Seems like a great reason to start reloading my own 7.62x39 ammo.

3 comments:

Ronnie said...

Hi Bob A good thing about the Murray"s firing pin is you don't have to use Mil Spec primer Like the CCI#34 & Wolf LRM primers for reloads to help eliminate the slam fire issue. I use those type primers because I still have the original free floating pin installed so I need a harder primer. Lucky for me I stocked up on those before the primer shortage hit but I'm probably going to end up getting one of those pins so I can switch to standard LR primers if the need ever arises. I learned a long time ago when it comes to reloading it's good to have a backup plan for times just like these.

adak1974 said...

Great comment Ronnie. I'll have to take your word for it because I haven't done enough research into reloading X39. I have heard about this problem before though. So what you're saying is that normal primers are so soft that a floating firing pin could accidentally detonate one causing a slamfire? Real good to know. The Hornady loading manual doesn't mention this issue, and they recommend Winchester WLR primers.

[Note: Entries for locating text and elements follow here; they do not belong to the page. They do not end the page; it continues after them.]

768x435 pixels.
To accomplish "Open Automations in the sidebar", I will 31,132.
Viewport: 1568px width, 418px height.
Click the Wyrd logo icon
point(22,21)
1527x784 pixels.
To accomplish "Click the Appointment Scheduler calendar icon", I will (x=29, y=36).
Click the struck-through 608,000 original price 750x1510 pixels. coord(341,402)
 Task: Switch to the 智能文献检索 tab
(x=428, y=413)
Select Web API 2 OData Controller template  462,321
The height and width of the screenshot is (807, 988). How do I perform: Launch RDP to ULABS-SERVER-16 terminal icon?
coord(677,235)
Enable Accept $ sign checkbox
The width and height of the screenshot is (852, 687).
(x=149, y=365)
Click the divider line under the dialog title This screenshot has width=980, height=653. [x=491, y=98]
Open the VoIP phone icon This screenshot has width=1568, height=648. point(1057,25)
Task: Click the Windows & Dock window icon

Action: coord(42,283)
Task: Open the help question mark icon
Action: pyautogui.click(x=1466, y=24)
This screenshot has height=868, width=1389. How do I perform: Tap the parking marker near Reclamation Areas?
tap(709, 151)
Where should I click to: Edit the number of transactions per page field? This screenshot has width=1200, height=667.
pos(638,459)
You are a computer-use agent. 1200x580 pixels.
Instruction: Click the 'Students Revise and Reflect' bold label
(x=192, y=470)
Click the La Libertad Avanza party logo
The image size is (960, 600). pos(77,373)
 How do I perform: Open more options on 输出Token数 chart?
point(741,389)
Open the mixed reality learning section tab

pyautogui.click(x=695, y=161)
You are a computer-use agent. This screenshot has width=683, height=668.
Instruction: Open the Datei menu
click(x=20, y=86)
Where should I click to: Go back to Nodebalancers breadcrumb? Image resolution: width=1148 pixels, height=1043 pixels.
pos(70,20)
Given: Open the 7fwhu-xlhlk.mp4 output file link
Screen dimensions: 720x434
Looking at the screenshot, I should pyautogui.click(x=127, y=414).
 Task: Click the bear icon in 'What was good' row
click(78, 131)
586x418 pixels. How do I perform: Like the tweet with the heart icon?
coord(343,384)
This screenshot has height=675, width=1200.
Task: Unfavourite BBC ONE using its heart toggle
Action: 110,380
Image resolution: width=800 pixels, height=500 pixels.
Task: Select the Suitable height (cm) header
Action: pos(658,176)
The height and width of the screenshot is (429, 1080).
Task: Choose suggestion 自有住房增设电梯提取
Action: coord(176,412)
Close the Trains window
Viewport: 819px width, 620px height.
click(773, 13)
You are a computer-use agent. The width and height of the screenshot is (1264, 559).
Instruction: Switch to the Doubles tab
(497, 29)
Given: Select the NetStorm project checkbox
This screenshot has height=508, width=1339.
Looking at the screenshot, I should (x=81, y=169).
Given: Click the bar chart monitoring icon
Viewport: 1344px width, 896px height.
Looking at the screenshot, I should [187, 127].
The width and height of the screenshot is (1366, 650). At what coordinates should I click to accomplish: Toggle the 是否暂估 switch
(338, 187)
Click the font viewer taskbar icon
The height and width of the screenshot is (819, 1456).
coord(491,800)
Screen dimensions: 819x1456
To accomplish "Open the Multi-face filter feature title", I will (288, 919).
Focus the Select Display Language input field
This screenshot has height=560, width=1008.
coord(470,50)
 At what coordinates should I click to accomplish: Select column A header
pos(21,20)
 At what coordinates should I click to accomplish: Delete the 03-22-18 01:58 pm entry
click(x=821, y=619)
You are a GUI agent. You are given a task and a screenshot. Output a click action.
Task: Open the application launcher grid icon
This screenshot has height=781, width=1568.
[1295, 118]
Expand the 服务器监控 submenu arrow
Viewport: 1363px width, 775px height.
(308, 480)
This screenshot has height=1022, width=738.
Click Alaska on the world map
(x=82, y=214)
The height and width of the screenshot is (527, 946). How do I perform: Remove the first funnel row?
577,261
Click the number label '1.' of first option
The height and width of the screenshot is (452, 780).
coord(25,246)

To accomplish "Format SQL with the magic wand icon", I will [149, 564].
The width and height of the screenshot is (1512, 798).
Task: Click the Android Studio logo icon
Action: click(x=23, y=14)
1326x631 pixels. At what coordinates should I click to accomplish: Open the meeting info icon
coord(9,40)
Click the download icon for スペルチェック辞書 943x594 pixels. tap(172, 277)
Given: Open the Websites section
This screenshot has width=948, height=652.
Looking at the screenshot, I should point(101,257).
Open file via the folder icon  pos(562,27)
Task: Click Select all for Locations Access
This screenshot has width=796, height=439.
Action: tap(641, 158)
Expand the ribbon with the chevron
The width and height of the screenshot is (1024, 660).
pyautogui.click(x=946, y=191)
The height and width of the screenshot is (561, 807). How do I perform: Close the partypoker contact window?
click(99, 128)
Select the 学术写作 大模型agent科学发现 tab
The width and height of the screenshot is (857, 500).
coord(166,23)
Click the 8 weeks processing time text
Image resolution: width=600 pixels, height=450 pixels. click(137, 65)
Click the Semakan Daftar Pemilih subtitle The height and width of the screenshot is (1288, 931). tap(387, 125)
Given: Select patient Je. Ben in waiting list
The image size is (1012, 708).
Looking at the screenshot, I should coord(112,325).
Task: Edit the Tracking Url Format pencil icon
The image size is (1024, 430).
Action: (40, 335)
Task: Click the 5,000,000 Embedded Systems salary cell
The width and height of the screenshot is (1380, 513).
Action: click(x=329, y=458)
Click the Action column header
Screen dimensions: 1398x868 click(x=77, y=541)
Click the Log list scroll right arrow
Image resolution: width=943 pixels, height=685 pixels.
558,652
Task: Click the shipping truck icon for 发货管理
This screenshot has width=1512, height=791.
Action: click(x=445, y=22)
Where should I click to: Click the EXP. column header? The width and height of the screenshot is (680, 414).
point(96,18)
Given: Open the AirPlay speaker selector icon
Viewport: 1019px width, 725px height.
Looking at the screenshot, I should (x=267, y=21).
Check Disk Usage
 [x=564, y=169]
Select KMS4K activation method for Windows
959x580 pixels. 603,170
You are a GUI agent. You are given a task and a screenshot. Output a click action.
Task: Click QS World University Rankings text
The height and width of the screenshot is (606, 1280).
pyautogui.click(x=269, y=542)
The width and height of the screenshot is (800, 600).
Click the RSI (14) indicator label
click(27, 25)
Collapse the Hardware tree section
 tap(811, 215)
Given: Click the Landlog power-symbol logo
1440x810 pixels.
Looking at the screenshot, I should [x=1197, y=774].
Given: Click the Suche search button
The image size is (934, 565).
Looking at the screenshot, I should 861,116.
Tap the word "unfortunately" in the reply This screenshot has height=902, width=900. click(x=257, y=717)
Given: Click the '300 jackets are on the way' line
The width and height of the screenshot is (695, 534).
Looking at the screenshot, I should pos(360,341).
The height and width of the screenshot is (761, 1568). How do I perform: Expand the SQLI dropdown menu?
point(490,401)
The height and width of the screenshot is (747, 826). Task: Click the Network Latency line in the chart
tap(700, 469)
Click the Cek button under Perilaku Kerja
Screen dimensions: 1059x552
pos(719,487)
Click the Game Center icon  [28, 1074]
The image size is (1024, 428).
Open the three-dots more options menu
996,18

Something interesting is their statement, "In the U.S. Reloaders can equal but seldom surpass 123 grain FMJ military or factory ballistics due to limited powder capacity." Are they worth reloading when I can buy them at less than $.25/round? Reloading components aren't cheap.

Ronnie said...

Bob the problem with military type semi-auto's with free floating firing pins is when the bolt slams forward the bolt stops but the firing pin keeps going forward and strikes the back of the primer look for the dimple on the primer,normally this isn't a problem because US Military and Russian ammo has a harder primer or the primer is designed to be less sensitive to the firing pin strike ie the CCI Mil Spec primers. All rifle are not created equal some rifle have a tendency to slam fire more than others and when reloading for these type rifle precautions need to be taken that you seat the primers below flush with the case rim. High primers are probably the main cause of slam fires along with worn gun parts or improper firing pin protrusion. A lot of people use the standard rifle primer for reloading various military semi-auto rifle and have no problems but some do,in your case it want be a problem since you have the Murray's pin installed you can use whatever primer is available to you. Here are a couple articles you may find of interest. As far as if the X39 is worth reloading for I guess you have to ask yourself,what am I going to use the rifle for and am I satisfied with the accuracy the current ammo I'm using is giving me for that purpose.